Text excerpt start

The explosion occurred after a construction worker accidentally cut into an unmarked natural gas pipeline, triggering a blast that blew windows out, collapsed the roof and trapped Rohan and four other workers.

In the 911 call, a recording of which was released in response to an Open Public Records Act request, Rohan joked about her condition, worried about who would take care of her dog and cried out to rescuers she could hear but not see, her emotions ebbing at times.

''Could you save me?'' she asked. ''I think I'm going to die.''

''We're not going to let that happen,'' Celano replied. ''Stay on the line with me, OK?''

Rohan was working in the store when the blast occurred, but it wasn't until 30 minutes after the explosion that her cell phone call came into Monmouth County's emergency dispatch center in Freehold.

Celano, 31, answered the call, and for nearly an hour, the two helped one another - he from his terminal in the dispatch center, she lying in the dark, on her side, legs up in the air, telling him what she was hearing, seeing and feeling.

''Where are you in the building?'' he said.

''I don't know. I'm underneath all this rubble. They can't hear me when I yell, but I can hear them saving somebody above me,'' Rohan replied.

That was fellow employee Nick Yacalis, 18, of Wall Township.

Later, she could be heard directing rescuers while she fielded Celano's questions.

As rescuers got closer to her, she interrupted the conversation with Celano to call out to rescuers.

Text excerpt end
Records start

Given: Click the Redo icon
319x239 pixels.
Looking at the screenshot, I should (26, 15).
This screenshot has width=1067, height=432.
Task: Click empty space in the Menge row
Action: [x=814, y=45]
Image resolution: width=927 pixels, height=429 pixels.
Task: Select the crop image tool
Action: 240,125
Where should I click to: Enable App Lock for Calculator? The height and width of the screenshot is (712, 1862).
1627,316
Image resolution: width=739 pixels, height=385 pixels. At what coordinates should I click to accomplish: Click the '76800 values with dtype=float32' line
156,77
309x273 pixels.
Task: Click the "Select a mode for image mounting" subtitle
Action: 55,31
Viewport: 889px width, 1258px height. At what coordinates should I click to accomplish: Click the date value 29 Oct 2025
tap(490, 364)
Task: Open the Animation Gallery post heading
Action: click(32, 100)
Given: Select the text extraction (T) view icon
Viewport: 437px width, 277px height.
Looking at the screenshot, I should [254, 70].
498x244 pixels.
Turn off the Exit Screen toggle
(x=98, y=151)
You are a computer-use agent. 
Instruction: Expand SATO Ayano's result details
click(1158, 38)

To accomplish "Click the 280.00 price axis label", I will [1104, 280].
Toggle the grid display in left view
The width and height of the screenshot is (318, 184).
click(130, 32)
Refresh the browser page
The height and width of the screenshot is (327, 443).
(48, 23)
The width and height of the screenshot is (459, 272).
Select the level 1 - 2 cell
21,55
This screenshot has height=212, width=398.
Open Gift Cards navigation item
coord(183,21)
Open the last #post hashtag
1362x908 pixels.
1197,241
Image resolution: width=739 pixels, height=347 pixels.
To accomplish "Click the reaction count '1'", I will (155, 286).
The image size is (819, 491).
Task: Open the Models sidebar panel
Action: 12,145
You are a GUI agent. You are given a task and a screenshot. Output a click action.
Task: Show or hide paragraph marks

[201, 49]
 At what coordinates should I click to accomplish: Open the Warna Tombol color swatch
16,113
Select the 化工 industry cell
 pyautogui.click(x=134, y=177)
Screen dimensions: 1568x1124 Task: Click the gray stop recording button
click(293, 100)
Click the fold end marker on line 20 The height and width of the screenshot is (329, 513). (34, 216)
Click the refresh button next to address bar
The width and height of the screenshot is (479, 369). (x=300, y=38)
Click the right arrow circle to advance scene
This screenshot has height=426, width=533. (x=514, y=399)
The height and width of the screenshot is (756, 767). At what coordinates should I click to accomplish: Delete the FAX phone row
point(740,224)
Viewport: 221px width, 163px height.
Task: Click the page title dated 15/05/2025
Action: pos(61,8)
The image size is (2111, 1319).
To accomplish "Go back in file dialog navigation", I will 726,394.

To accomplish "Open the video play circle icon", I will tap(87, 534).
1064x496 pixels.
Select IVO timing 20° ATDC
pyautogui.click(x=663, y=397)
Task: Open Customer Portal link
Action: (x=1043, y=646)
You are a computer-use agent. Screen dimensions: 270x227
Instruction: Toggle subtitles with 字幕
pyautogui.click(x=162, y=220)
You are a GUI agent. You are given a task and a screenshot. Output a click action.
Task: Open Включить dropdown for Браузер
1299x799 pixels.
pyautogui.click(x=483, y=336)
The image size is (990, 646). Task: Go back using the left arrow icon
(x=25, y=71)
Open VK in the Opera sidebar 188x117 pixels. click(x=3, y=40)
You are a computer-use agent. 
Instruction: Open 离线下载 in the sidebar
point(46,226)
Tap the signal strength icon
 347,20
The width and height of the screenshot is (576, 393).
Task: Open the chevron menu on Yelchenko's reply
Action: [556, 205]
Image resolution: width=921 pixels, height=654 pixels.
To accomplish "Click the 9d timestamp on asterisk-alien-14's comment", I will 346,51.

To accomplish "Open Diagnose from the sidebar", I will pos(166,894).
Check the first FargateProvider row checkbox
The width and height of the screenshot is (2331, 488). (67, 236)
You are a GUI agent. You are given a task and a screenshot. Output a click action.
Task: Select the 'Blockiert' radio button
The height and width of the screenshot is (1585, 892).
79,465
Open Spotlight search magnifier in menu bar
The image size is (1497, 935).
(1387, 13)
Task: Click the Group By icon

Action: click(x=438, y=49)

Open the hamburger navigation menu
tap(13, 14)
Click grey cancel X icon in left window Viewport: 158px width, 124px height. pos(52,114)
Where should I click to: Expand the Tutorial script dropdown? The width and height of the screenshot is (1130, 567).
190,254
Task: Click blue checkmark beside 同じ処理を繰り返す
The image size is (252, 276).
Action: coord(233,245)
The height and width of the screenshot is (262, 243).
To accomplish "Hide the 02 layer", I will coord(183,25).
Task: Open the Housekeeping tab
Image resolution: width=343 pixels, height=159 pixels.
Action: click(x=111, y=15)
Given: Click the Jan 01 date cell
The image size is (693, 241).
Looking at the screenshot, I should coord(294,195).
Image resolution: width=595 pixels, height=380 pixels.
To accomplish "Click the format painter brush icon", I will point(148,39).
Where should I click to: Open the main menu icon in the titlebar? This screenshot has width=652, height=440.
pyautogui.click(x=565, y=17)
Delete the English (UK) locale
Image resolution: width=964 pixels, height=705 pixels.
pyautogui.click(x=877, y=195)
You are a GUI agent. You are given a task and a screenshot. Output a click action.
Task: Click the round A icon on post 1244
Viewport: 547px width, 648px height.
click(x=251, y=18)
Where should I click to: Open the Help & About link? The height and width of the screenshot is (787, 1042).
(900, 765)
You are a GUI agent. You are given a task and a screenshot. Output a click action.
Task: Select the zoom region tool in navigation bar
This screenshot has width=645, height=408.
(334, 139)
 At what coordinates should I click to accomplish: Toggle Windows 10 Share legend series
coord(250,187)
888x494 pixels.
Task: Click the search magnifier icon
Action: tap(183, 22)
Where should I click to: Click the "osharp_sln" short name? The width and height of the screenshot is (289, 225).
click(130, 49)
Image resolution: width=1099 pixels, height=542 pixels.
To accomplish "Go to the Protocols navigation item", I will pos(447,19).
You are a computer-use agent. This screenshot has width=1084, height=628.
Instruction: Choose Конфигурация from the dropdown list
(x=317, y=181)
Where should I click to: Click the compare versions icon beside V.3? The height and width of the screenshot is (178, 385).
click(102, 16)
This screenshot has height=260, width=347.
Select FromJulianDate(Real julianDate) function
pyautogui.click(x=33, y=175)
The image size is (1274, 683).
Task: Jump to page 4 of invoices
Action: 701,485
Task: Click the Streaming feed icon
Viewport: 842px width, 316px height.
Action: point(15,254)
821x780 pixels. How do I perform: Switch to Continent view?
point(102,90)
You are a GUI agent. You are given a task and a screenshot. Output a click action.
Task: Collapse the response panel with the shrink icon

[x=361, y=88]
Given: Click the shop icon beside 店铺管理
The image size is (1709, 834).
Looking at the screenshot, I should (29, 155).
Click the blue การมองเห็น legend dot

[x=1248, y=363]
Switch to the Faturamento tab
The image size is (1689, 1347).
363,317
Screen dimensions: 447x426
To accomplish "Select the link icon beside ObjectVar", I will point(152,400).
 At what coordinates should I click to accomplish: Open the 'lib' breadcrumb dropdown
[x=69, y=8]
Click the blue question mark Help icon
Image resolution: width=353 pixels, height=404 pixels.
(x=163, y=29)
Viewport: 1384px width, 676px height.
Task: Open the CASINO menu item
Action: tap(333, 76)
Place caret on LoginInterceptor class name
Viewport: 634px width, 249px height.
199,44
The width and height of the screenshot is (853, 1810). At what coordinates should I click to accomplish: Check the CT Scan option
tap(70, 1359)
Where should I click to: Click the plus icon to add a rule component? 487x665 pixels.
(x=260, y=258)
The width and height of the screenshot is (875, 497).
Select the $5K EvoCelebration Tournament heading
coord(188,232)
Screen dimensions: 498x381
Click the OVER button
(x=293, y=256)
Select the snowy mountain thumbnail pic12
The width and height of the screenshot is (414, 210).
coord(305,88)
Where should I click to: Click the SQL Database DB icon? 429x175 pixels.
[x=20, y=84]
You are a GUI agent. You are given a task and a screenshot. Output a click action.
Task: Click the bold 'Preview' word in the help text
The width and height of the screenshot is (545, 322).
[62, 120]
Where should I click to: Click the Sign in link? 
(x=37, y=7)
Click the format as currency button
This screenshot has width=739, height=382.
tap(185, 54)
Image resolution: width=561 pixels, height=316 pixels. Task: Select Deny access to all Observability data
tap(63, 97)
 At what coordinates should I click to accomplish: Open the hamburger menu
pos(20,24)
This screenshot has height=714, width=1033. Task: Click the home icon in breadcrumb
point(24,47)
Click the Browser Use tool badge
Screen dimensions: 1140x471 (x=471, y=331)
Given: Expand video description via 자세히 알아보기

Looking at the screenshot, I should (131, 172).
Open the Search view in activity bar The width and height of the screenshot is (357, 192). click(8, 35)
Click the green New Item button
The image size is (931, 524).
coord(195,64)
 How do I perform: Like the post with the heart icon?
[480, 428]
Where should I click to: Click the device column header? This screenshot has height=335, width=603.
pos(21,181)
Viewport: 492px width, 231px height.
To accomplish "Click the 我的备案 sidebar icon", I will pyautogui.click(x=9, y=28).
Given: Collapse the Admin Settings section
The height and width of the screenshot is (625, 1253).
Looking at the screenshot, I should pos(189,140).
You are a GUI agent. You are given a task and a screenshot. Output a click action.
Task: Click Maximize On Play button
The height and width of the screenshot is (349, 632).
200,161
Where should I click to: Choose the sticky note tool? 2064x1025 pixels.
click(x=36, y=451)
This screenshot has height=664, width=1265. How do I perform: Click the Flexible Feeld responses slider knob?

Records end

> _Written request 1_
In the gas explosion excerpt, how old is Celano?
> _Written request 2_
According to the gas explosion excerpt, what did the blast do to the building and the people inside? List every effect.
> _Written request 3_
Copy a stretch of the gas explosion excerpt, starting at the words "In the 911 call, a" and stopping after "ebbing at times.", and put "cat" where "dog" appears.
You can leave the rows aside; nothing here depends on them.

> _Task output 1_
31

> _Task output 2_
- It blew windows out.
- It collapsed the roof.
- It trapped Rohan and four other workers.

> _Task output 3_
In the 911 call, a recording of which was released in response to an Open Public Records Act request, Rohan joked about her condition, worried about who would take care of her cat and cried out to rescuers she could hear but not see, her emotions ebbing at times.